Vergi ve zekat ayrı kavramlardır.
Kanun gereği zorunlu olarak ödenen vergiler zekat sayılmaz.
Öte yandan vergi ödemek zekat
yükümlülüğünü ortadan kaldırmaz..
Dinde zorlama yoktur. Kişilere kanun
gücüyle zorla namaz kıldırılamayacağı gibi zorla zekat verdirilemez. Vergi
gerekirse devlet gücüyle, icra yoluyla zorla, cebren tahsil edilir; fakat zekatta
zorlama olmaz.
VERGİ: Devlet ile vatandaş arasında
karşılıklı alış veriştir. Devletten talep edilen kamu hizmetleri karşılığı olarak ödenen tutardır. Kişi vergiyi
kendisi için; kendi ihtiyaçlarının karşılanması için öder.

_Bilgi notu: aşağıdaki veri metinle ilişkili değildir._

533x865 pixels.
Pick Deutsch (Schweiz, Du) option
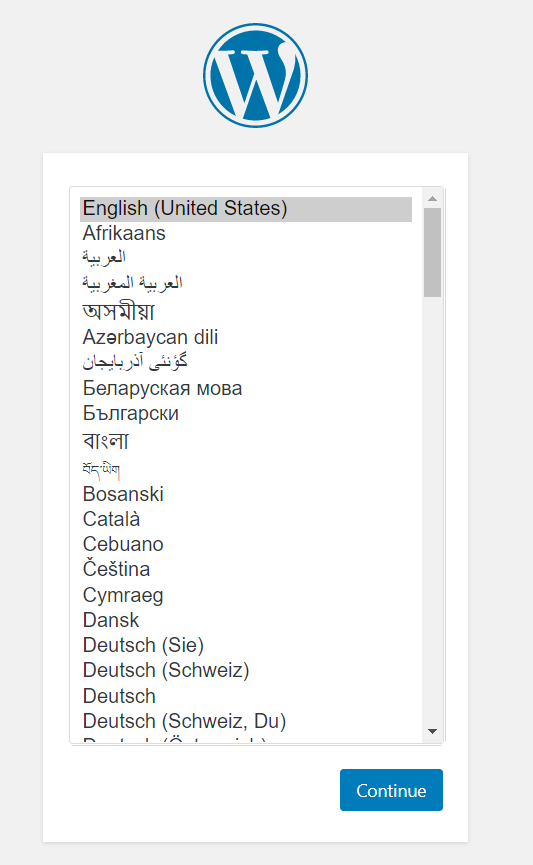[246, 721]
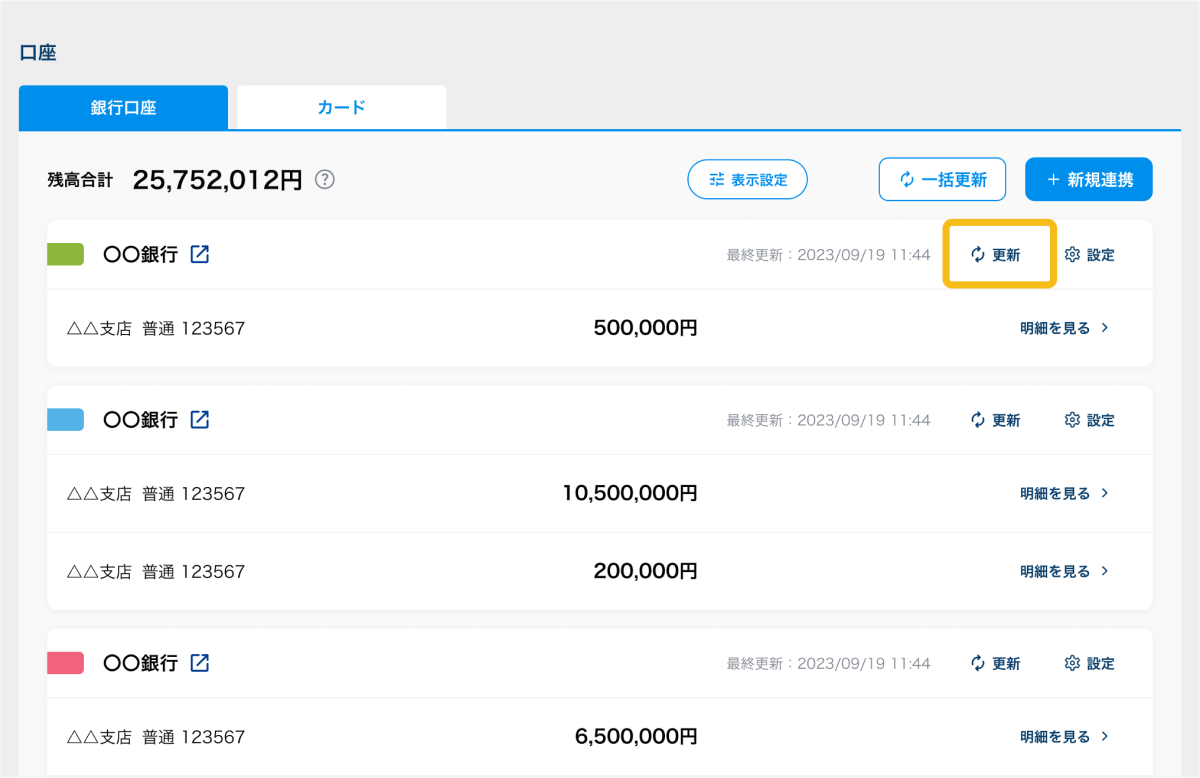Viewport: 1200px width, 778px height.
Task: Open 設定 gear for the blue-tagged bank
Action: click(x=1090, y=420)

Ödediği vergilerin, kamu hizmeti
olarak; yol, su, sağlık, eğitim, güvenlik hizmeti olarak geri
dönmesini bekler. Zekat ise, sadece Allah
rızası umularak, karşılığında bir teşekkür bile beklenmeden, gönüllü olarak,
seve seve ihtiyaç sahiplerine yapılan bağıştır.. (İnsan-9)
İslam, sosyal adaletin sağlandığı,
refah, mutluluk içinde yaşayan toplum ister.
Doğru belirlenen ve etkin uygulanan
vergi politikaları sosyal adaleti, toplumsal refahı, huzuru arttıracaktır.Vergi gelirlerinin artması demek, topluma sunulacak hizmetlerin artması
demektir. Toplumun refah seviyesinin, yaşam kalitesinin
artması demektir.
Halk toplanan vergilerin kendisi
için, kamu hizmetinde harcanmasını ister.
Vergiler objektif kriterlere göre,
denetlenebilir, şeffaf uygulamalarla toplum hizmetine harcanmaz ise, kamu kaynakları belli guruplara, yandaşlara
veya demokrasi, laiklik karşıtı kişi ve kurumlara aktarılırsa, ülkede yolsuzluk, rüşvet yaygınlaşırsa,
banka genel müdürlerinin evinde ayakkabı kutularından milyon dolarlar çıkarsa toplumda
vergi ödemeye karşı bir direnç, isteksizlik oluşur..
Kamu otoritesinin vergi toplamada
göstereceği başarı; çok kazanandan çok vergi alması ve tefecilik, karaborsa,
kumar, uyuşturucu ticareti, yolsuzluk, rüşvet gibi haksız, kanunsuz kazanç
yollarını
kapatması, servetin belli ellerde
toplanmasını engelleyerek milli gelirin eşit paylaşılmasına, refahın
tabana yayılmasına yardımcı
olacaktır.
Vergi kişilerin gelirleri ile
orantılı olarak az kazanandan az, çok
kazanandan çok alınmalıdır.
Az kazanandan düşük, çok kazanandan
yüksek oranda vergi alınmalıdır.
Servetin belli ellerde toplanması
ancak bu şekilde önlenebilir.
Toplam vergi gelirleri içindeki
dolaylı vergilerin oranı alınacak tedbirlerle düşürülmelidir.
Dolaylı vergi kişinin gelir
seviyesine bakılmaksızın az kazanandan da, çok kazanandan da ayni miktarda, ayni oranda alındığı için adil değildir.
Diğer bir husus: İnsanların ancak
kendilerinin ve bakmakla yükümlü oldukları kişilerin ihtiyaçlarını
karşılayacak düzeyde olan
kazançlarından, ücretlerinden; asgari ücretten ve serbest çalışanların
veya
tacirlerin asgari ücret seviyesindeki kazançlarından vergi alınmamalıdır.
İnsanlara asgari seviyede ihtiyaçlarını karşılama imkanı
sağlanmalıdır. Bu tutarların üzerindeki kazançlar vergilendirilmelidir.